Menjelaskan Jenis-Jenis Pengawasan dengan singkat

Nah dibawah ini beberapa berbagai jenis pengawasan yang dapat dilakukan diantaranya sebagaimana berikut ini.

Pengawasan Internal “Intern” dan Eksternal “Ekstern”

Pengawasan Internal “intern” ialah pengawasan yang dilakukan oleh orang ataupun badan yang ada terdapat di dalam lingkungan unit organisasi/lembaga yang bersangkutan. Sedangkan pengawasan eksternal “ekstern” ialah pengawasan atau pemeriksaan yang dilakukan oleh unit pengawasan yang ada di luar unit organisasi/lembaga yang diawasi.

Pengawasan Preventif Dan Represif

Pengawasan preventif ialah lebih dimaksudkan sebagai, suatu pengawasan yang dilakukan pada kegiatan sebelum kegiatan itu dilaksanakan, sehingga dapat mencegah terjadinya kegiatan yang menyimpang. Misalnya pengawasan tersebut dilakukan oleh pemerintah supaya untuk menghindari adanya penyimpangan-penyimpangan pelaksanaan keuangan negara yang membebankan/merugikan negara.

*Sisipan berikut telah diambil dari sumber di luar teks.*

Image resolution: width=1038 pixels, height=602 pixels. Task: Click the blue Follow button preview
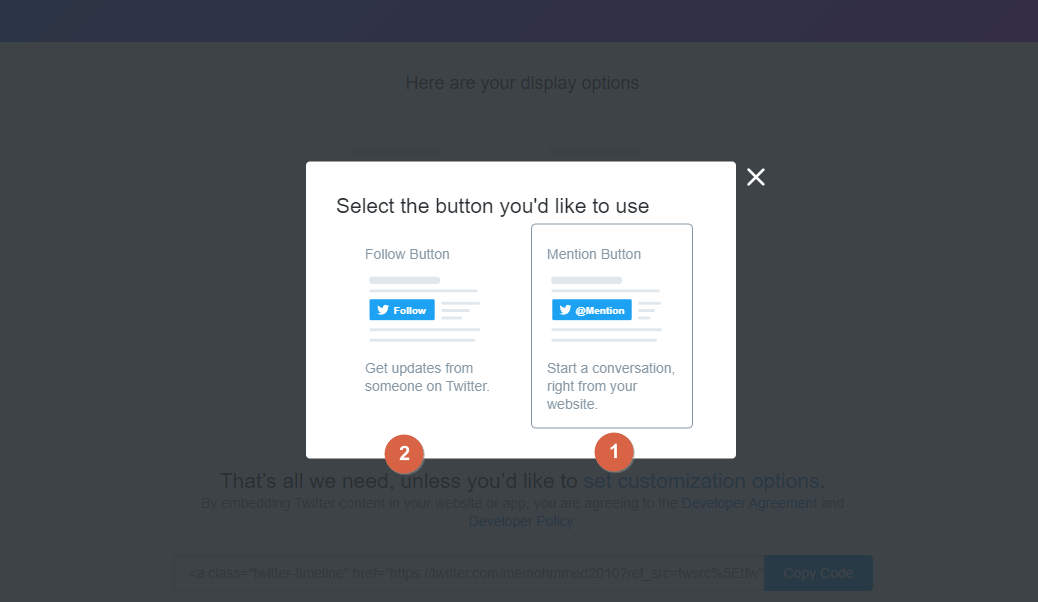point(402,310)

Sedangkan pengawasan represif ialah suatu pengawasan yang dilakukan terhadap suatu kegiatan setelah kegiatan tersebut sudah dilaksanakan atau dilakukan. Misalnya pengawasan represif dilakukan pada akhir tahun anggaran yang dimana anggaran yang telah ditentukan lalu disampaikan laporannya.

Pengawasan Aktif Dan Pasif

Pengawasan aktif “dekat” ialah pengawasan yang dilaksanakan sebagai dari bentuk pengawasan yang dilakukan ditempat kegiatan yang bersangkutan.

Sedangkan pengawasan pasif “jauh” ialah suatu pengawasan yang dilakukan misalnya melalui “penelitian serta pengujian terhadap surat-surat atau laporan-laporan pertanggung jawaban yang disertai dengan berbagai bukti penerimaan maupun bukti pengeluaran”.

Pengawasan Kebenaran Formil

Pengawasan kebenaran formil ialah pengawasan menurut hak “rechtimatigheid” dan pemeriksaan kebenaran materiil mengenai maksud serta tujuan pengeluaran “doelmatigheid”.